In addtion, the strong correlation between overall comfort and productivity (R² = 0.7668) was highlighted as a significant finding because it empirically validates the economic importance of IEQ optimization in research facilities. This relationship demonstrates that environmental investments directly impact work performance, with an 88.41% coefficient indicating that improvements in comfort conditions translate to substantial productivity gains. This finding provides facility managers with quantitative evidence to justify IEQ improvement initiatives and prioritize interventions that maximize both occupant satisfaction and organizational performance.

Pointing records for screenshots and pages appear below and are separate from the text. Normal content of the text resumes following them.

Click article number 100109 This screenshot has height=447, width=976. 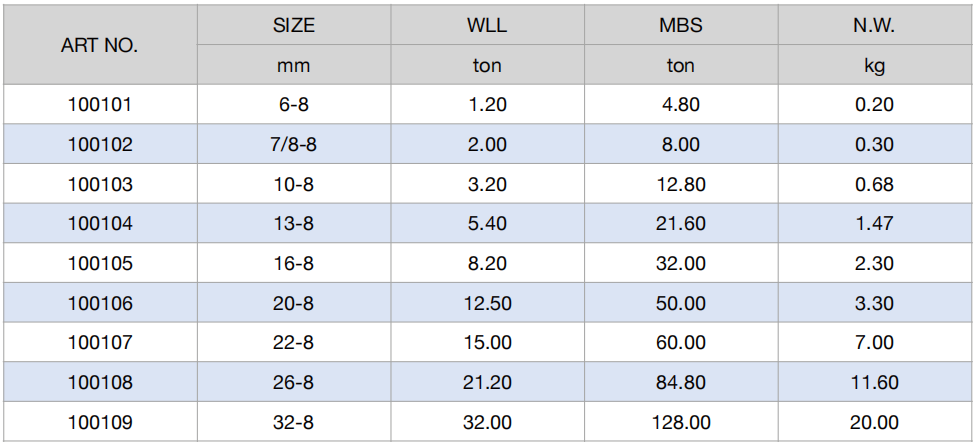point(100,423)
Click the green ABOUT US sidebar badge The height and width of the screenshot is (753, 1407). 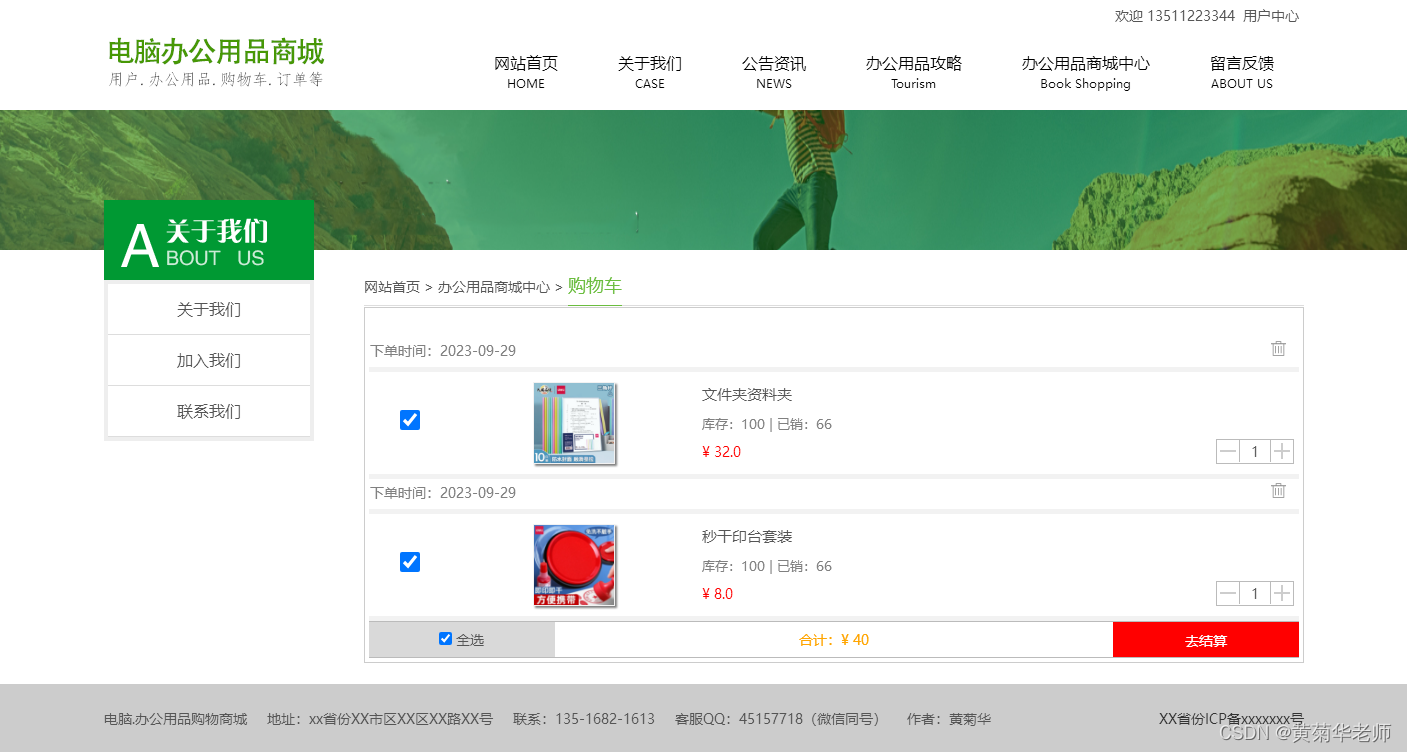209,239
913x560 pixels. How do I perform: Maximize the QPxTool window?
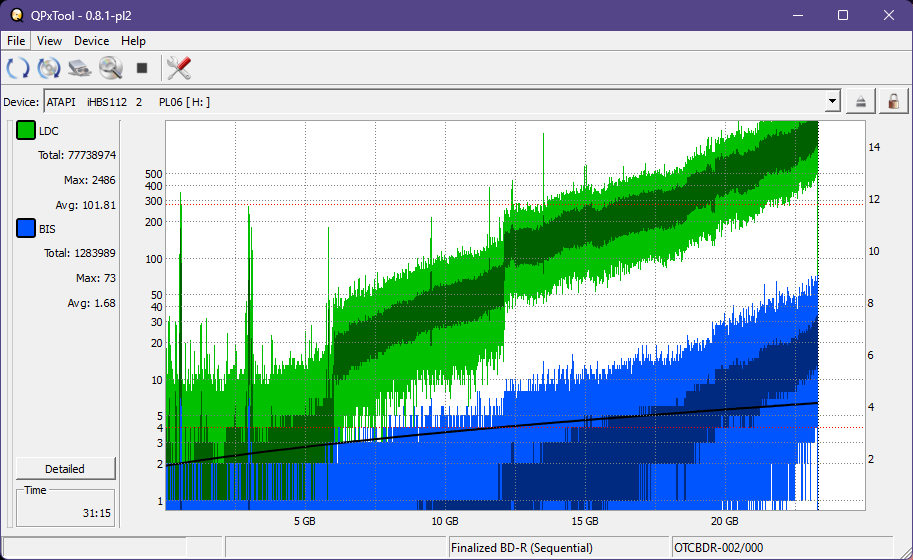click(x=843, y=15)
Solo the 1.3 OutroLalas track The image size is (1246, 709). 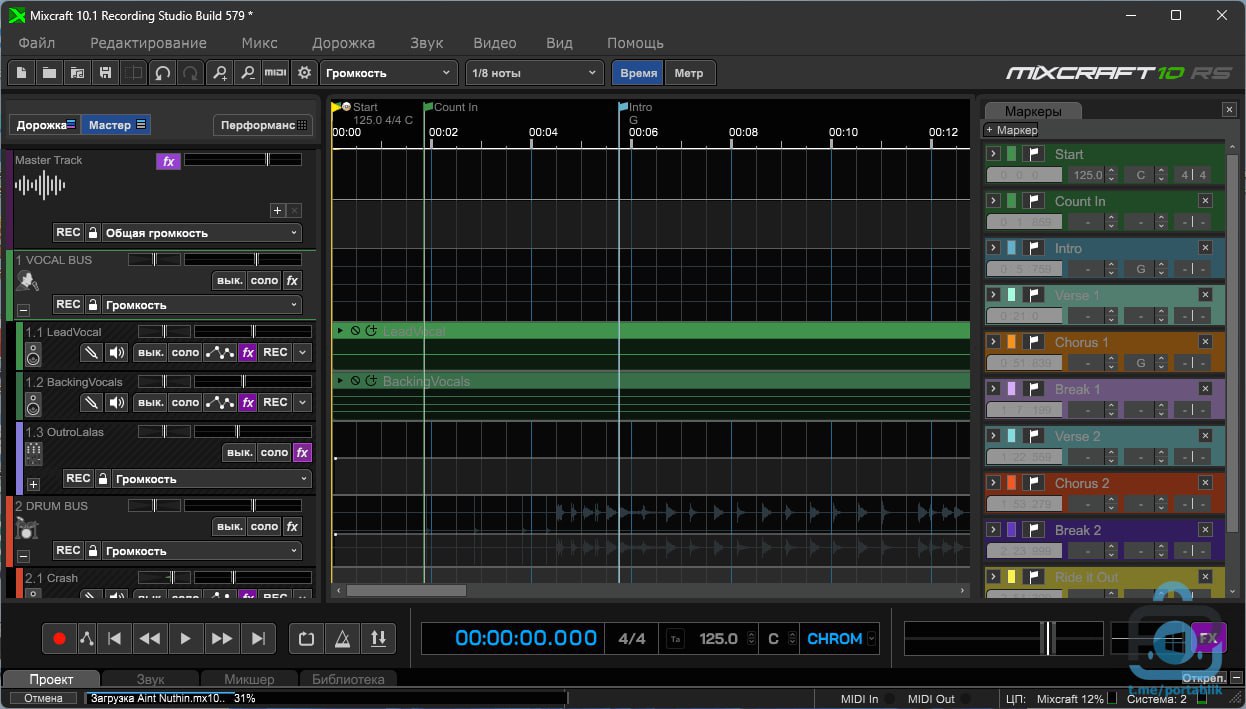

Despite its contributions, this study has several limitations. First, the research relied on subjective assessments through surveys rather than objective environmental measurements, which may introduce response biases. Second, the cross-sectional nature of the data collection limits our understanding of seasonal variations in IEQ perceptions. Third, the focus on a single research complex may limit generalizability to different geographical or organizational contexts. Future research should incorporate objective environmental measurements alongside subjective assessments, implement longitudinal data collection to capture seasonal variations, and expand the methodology to diverse research facilities across different regions. Additionally, exploring the economic implications of IEQ improvements through cost-benefit analyses would provide valuable insights for facility management decision-making.